Visual Authentication Notes

https://www.cl.cam.ac.uk/~fms27/papers/2014-JenkinsonSpeWarETAL-phish.pdf

A survey of visual authentication schemes. Illustrates how most visual authentication schemes are broken:

Fake/malicious website would have captured your first factor which typically is the ‘What you know (password)’. Getting hold the result (the cookie) from the authentication process essentially allows the attacker to create a session as you.

Think about the typical 2-Factor/Step authentication process, it doesn’t matter the number of factors/steps involved. As long it is still going through the fake/malicious interface (can be a website, thick software client, spoofed OS/system UI element), the attacker can create a valid session on your behalf.

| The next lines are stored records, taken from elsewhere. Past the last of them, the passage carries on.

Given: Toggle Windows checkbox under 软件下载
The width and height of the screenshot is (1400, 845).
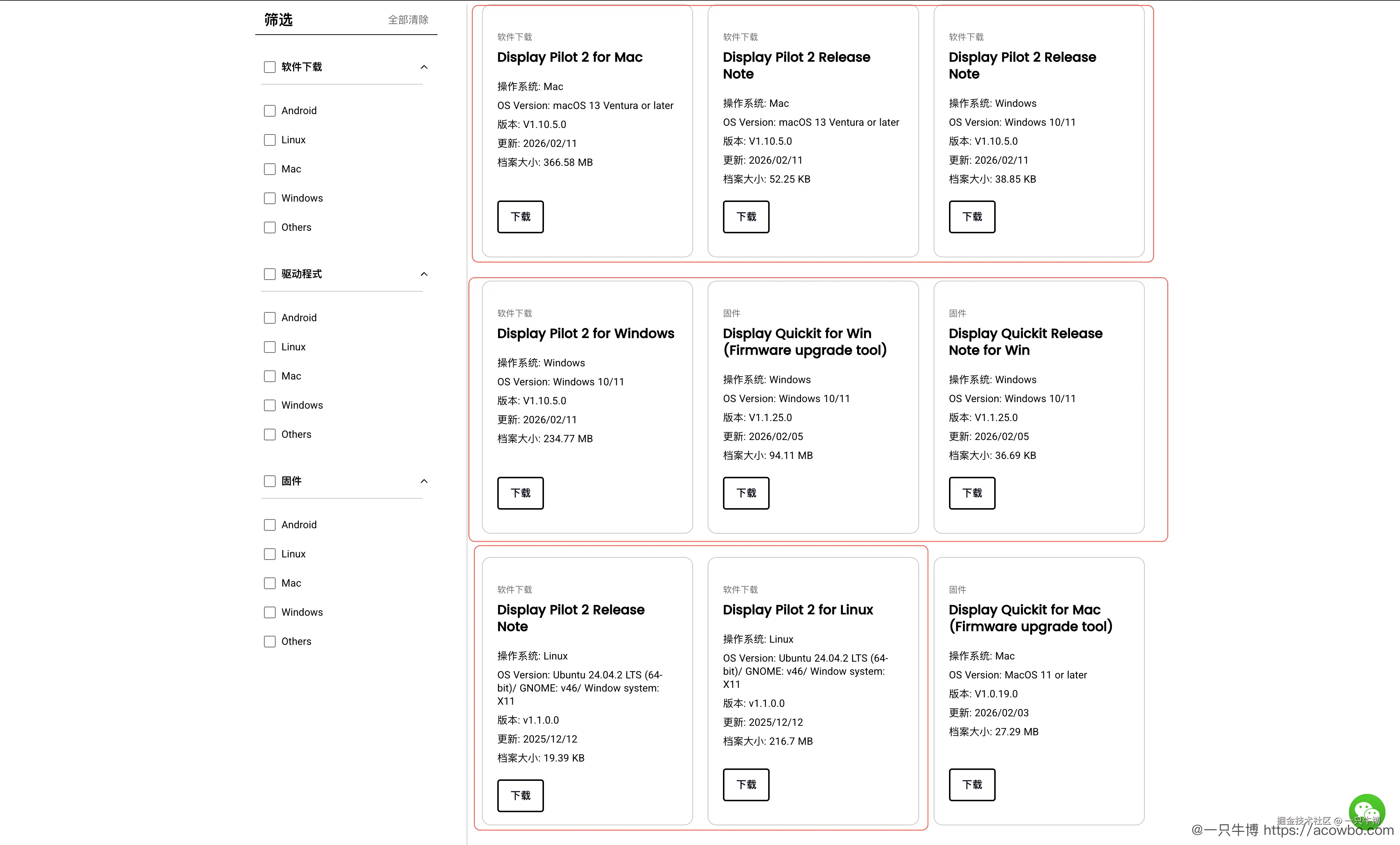Looking at the screenshot, I should (x=270, y=198).
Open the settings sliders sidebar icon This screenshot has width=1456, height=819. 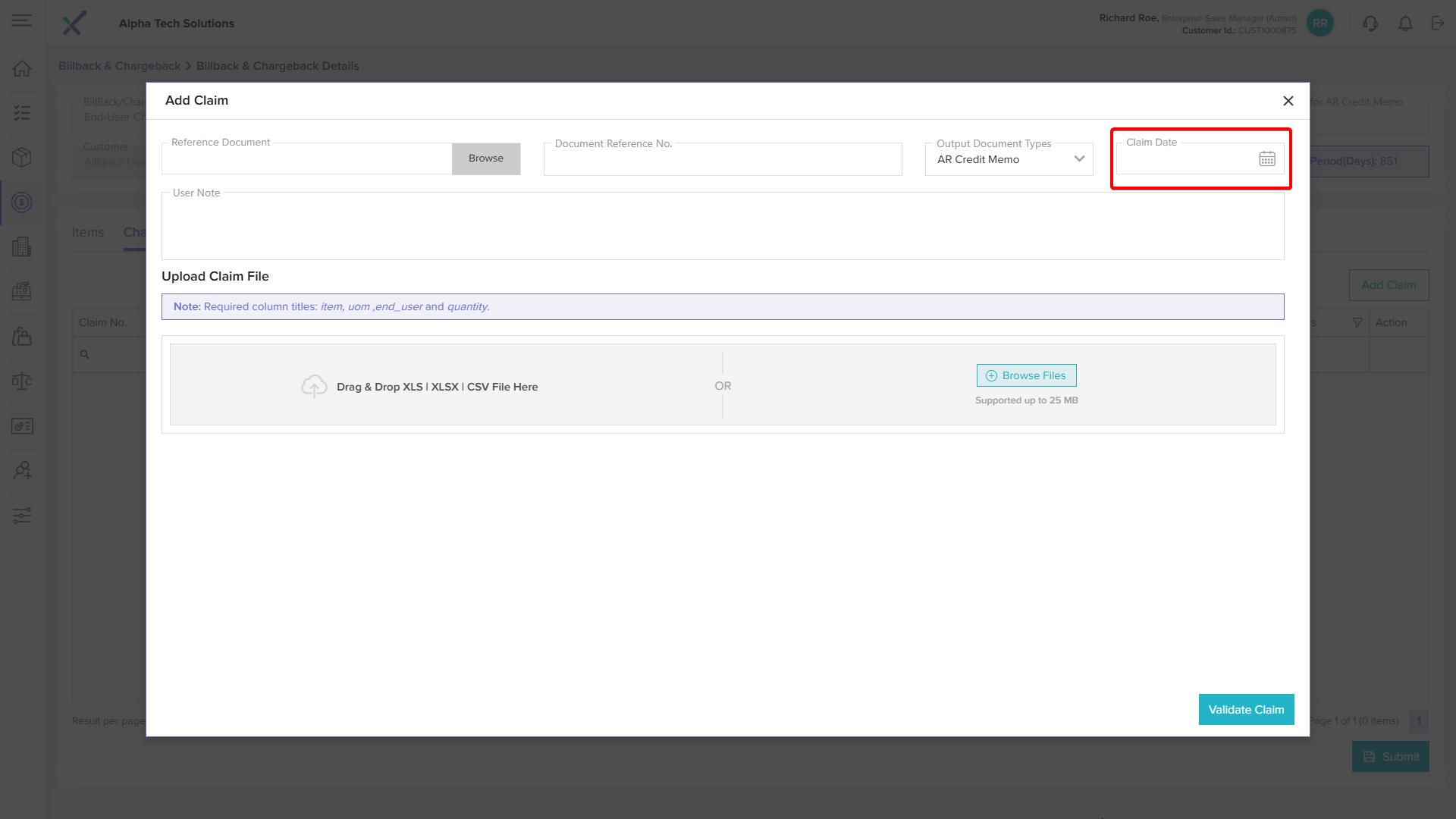click(x=22, y=516)
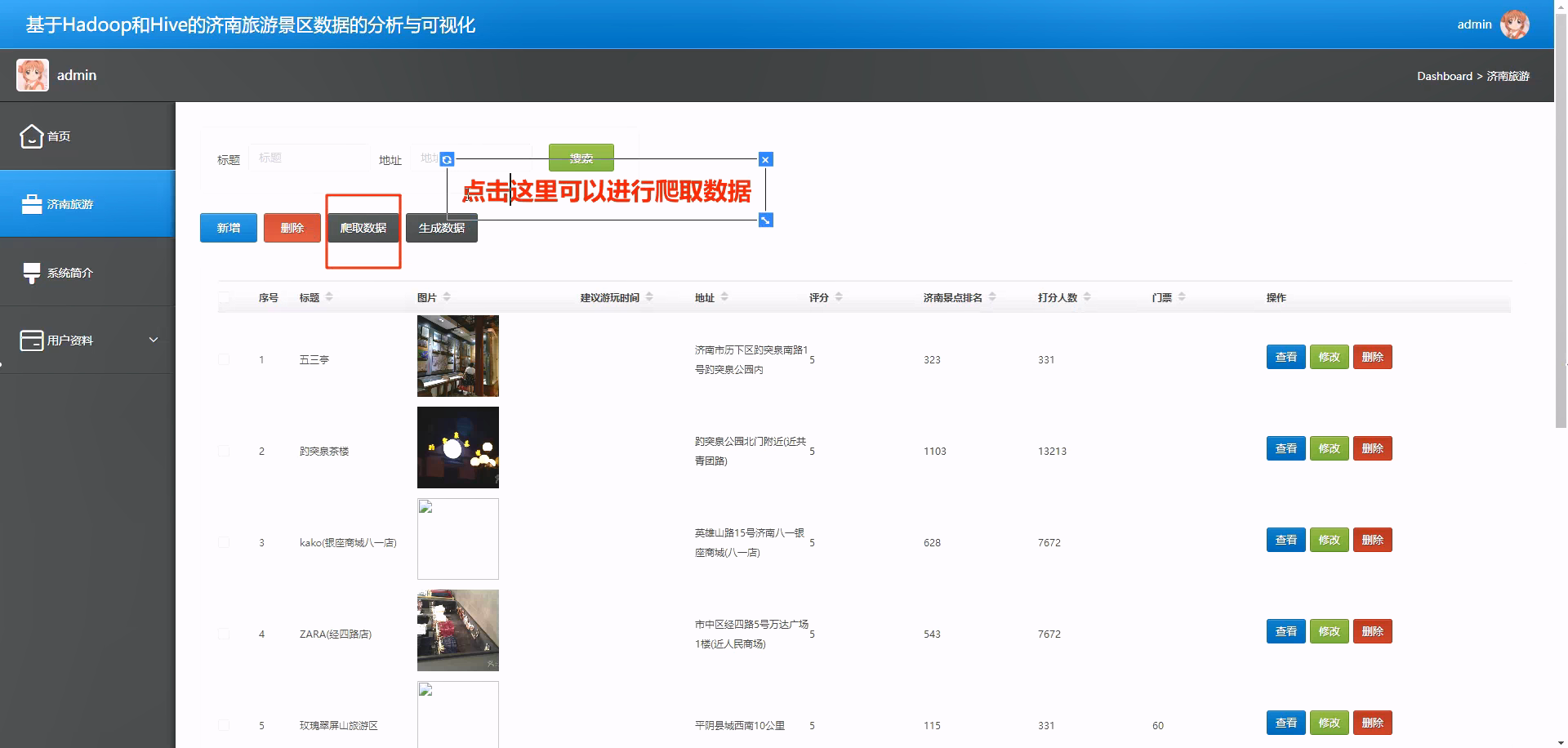The height and width of the screenshot is (748, 1568).
Task: Select the 首页 home icon in sidebar
Action: 31,136
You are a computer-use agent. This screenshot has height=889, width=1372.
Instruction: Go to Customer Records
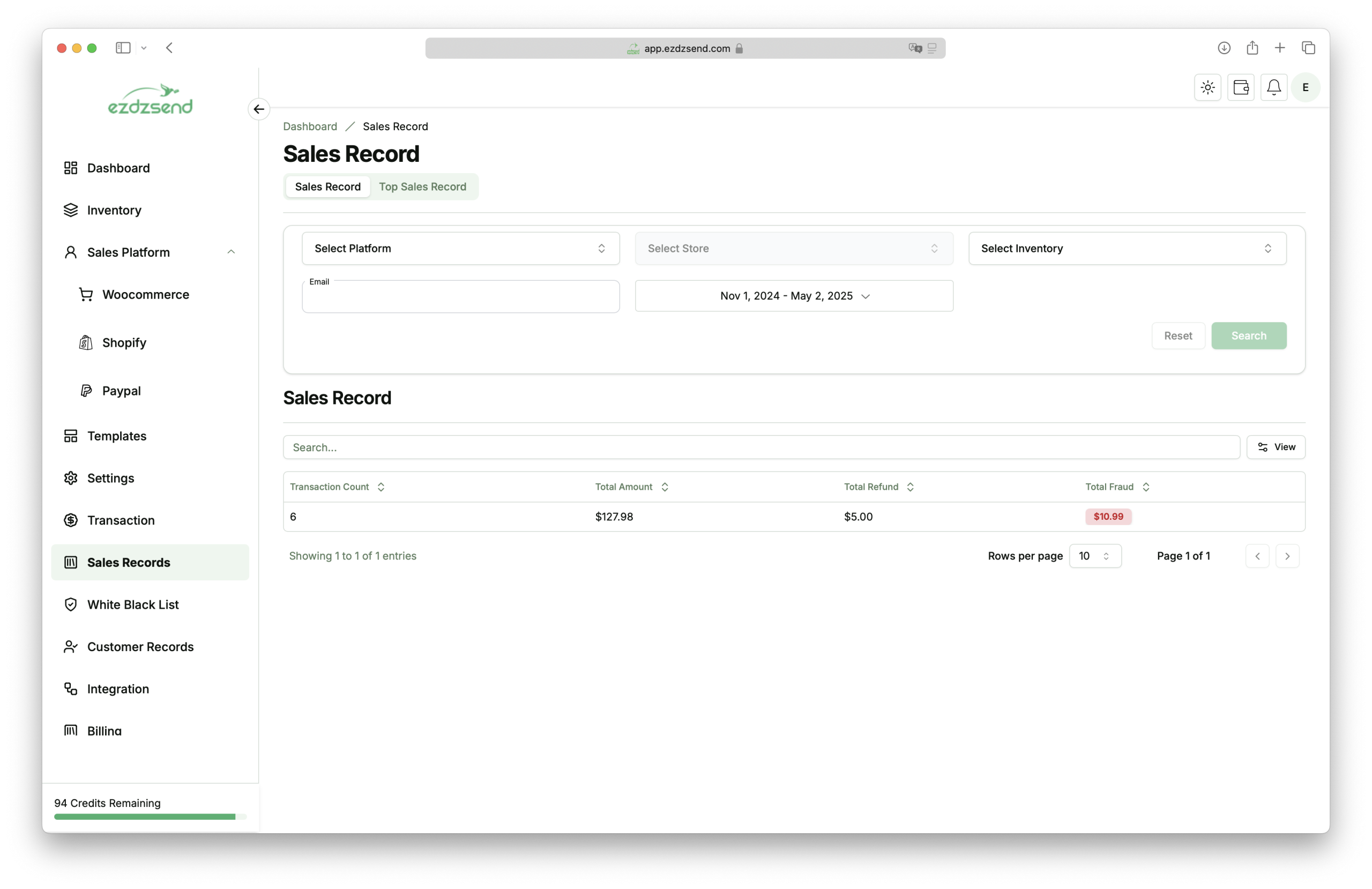pos(140,647)
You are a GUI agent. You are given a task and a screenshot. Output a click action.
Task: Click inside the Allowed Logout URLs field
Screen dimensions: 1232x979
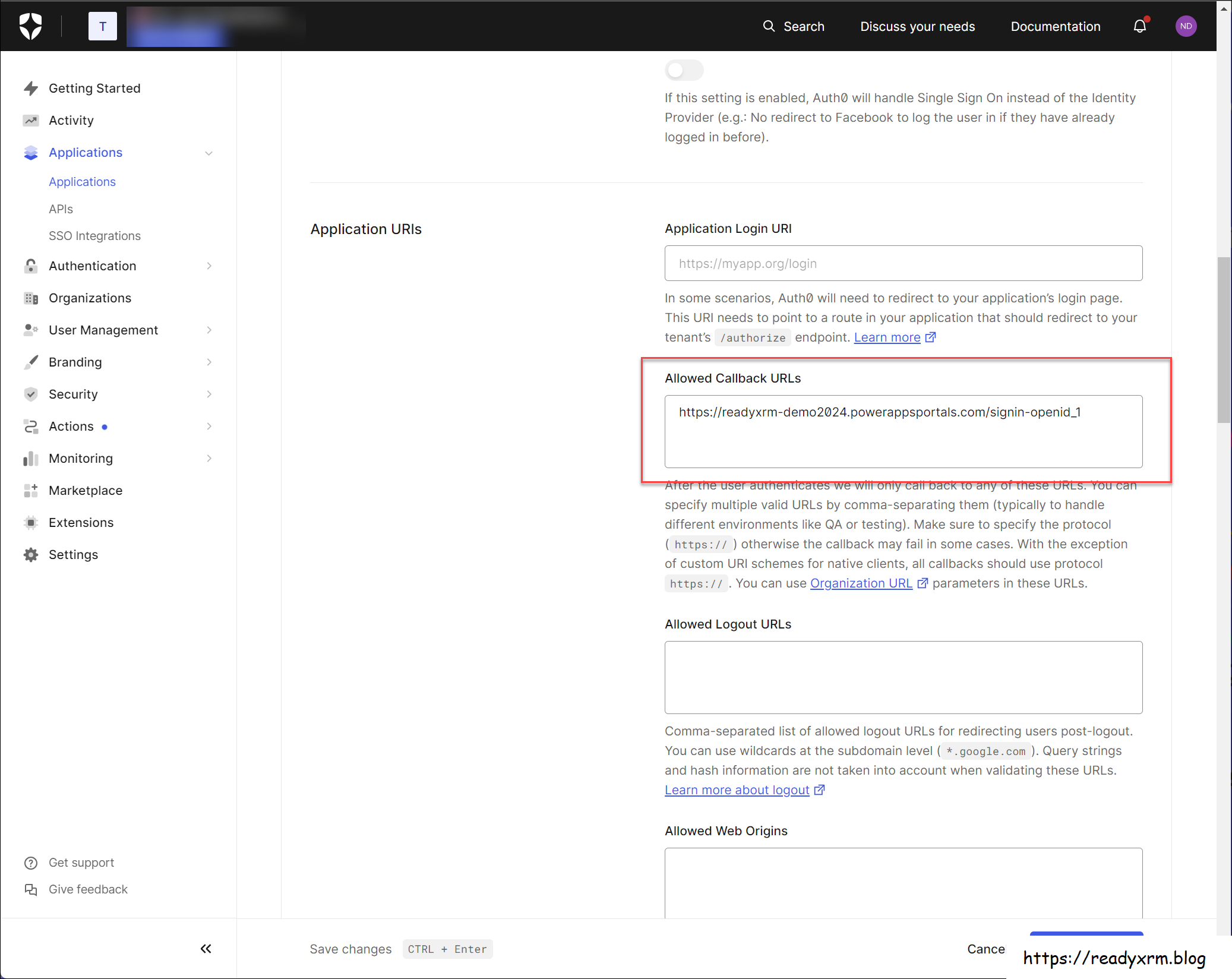[903, 677]
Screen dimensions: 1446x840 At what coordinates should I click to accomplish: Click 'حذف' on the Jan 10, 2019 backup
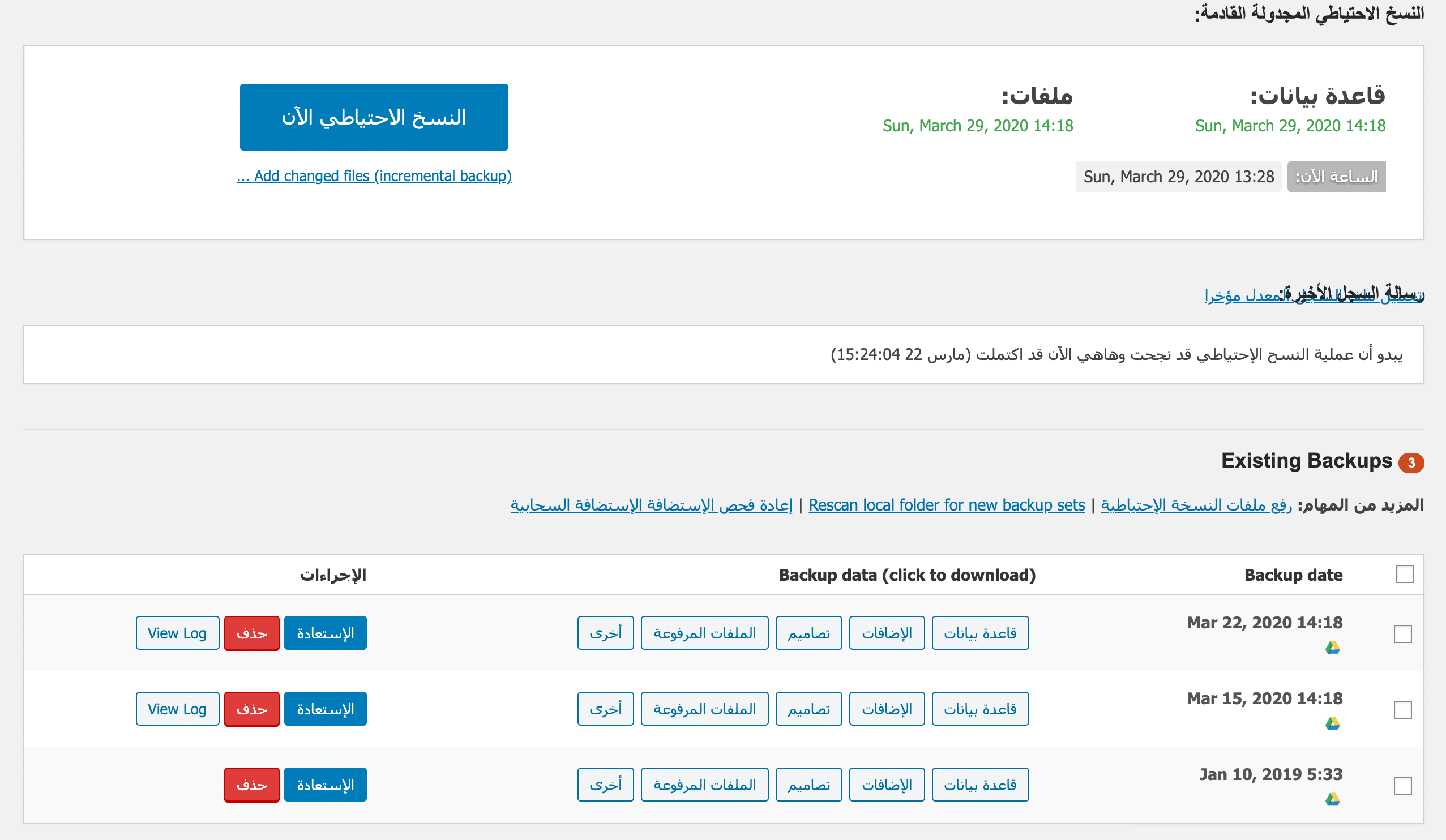pyautogui.click(x=251, y=784)
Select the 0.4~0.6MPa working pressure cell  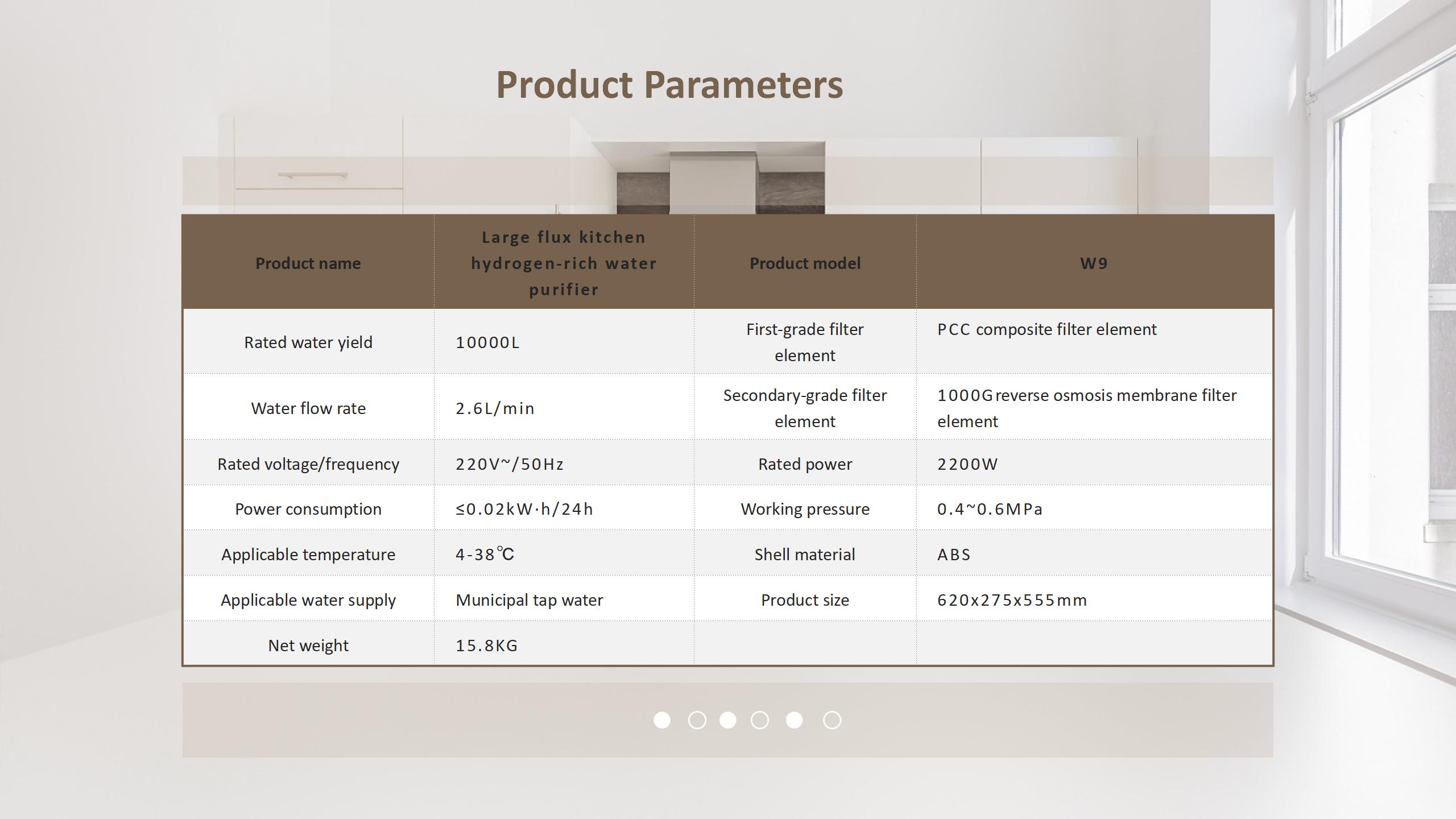point(990,509)
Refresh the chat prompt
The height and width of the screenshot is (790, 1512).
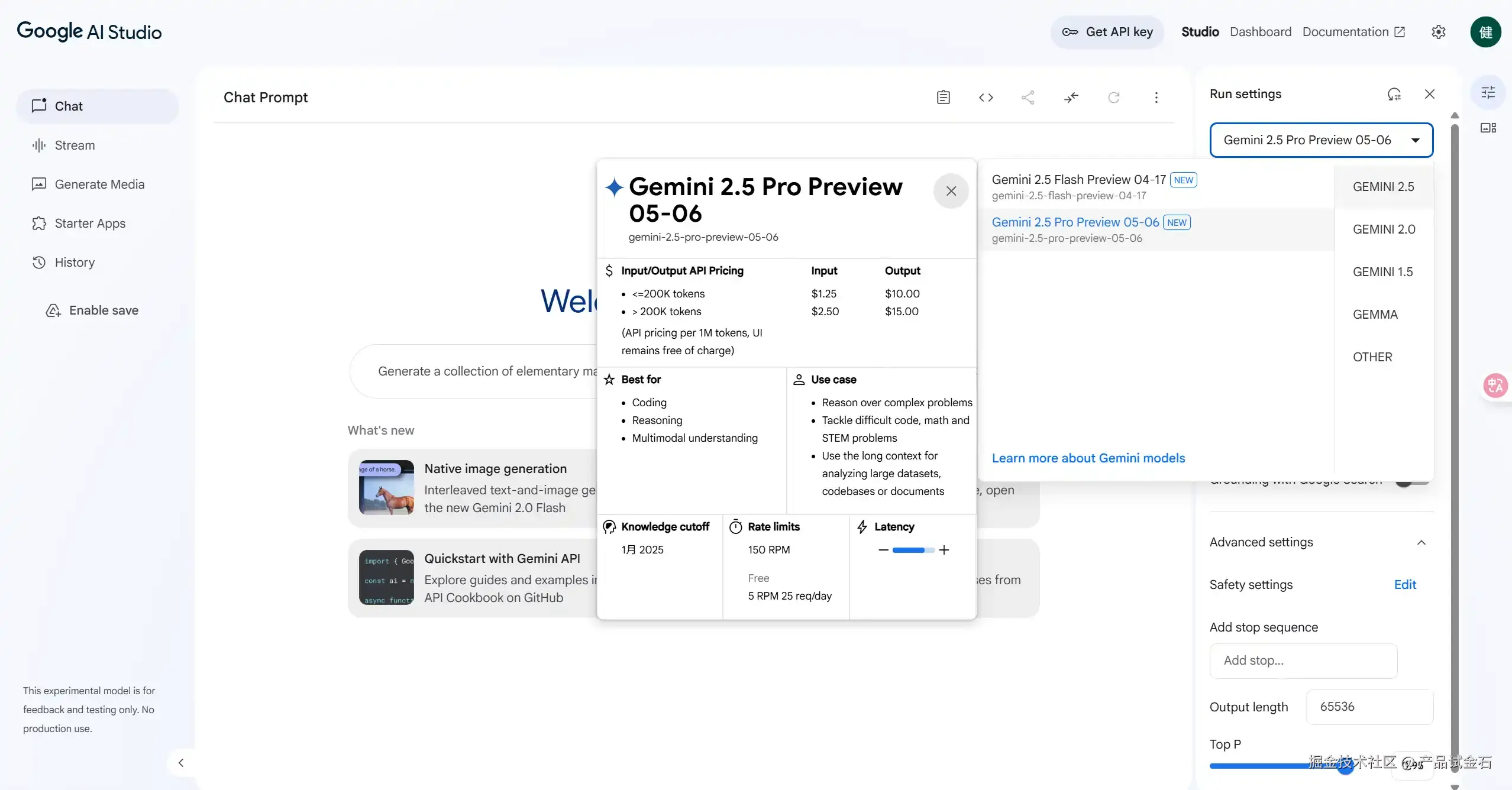pos(1114,97)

Factor != Step. Passwords are ‘what you know’ with a long usable life-span, OTP tokens may seem like a what you have but effectively it is still a ‘what you know’ with a short life-span; thus 2-Step authentication. Meaning to say if an attacker can trick the users to key in these two information, then ‘what you have’ factor becomes immaterial.

A true 2-Factor authentication scheme should be something like ‘What you know/have’ (eg. OTP or Visual Authentication) & ‘What you are’ (fingerprint). A user-friendly combination could be a Visual Authentication scanner that can be activated via Fingerprint touch. Making secure & convenient appear in the same sentence is not straight forward.

Attack Conditions

  1. Get in between the victim & service to read & replay
  2. Fake interface (eg. Phishing sites, fake UIs)

The paper’s proposed solution (right diagram)

Compare the right diagram with the left, notice the session cookie is no longer transported between the Website & Web Browser which the attacker can get in between. Based on the right diagram, getting between the Web Browser & Website becomes pointless since only a single identifier is flowing through that path. Bear in mind the whole point of the paper is replacing passwords with visual authentication.

The security of this scheme depends on the difficulty of getting in between Scanner & Web Browser (assuming the Scanner is trusted/hardened).